• Material for this task:
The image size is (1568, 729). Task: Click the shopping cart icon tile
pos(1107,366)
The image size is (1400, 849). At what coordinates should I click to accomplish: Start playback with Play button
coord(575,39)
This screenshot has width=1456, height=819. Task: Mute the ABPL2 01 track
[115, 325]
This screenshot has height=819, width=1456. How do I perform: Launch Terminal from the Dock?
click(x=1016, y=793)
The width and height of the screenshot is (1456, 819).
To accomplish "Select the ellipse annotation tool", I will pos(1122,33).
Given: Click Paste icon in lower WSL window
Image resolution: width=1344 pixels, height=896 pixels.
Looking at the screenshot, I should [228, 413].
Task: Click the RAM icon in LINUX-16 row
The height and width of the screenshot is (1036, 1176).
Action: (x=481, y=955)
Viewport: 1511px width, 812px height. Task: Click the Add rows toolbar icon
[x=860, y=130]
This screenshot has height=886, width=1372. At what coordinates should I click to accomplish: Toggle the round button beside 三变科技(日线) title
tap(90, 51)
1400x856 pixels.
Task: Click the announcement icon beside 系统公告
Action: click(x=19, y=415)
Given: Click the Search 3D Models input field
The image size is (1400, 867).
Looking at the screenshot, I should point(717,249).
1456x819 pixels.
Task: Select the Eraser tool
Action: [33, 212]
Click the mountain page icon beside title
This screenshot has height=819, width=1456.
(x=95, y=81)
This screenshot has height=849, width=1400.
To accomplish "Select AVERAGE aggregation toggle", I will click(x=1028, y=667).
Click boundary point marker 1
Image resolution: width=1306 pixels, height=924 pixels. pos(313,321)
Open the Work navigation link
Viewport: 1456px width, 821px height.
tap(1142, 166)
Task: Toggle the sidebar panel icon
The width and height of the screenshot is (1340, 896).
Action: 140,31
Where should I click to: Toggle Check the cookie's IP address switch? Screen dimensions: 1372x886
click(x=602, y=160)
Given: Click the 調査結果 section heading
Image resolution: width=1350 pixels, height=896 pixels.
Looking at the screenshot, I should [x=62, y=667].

• Description of the task:
Please find every line in the records that contains the word "Given", and copy it out.

• Expected answer:
Given: Click Paste icon in lower WSL window
Given: Click the Search 3D Models input field
Given: Click the 調査結果 section heading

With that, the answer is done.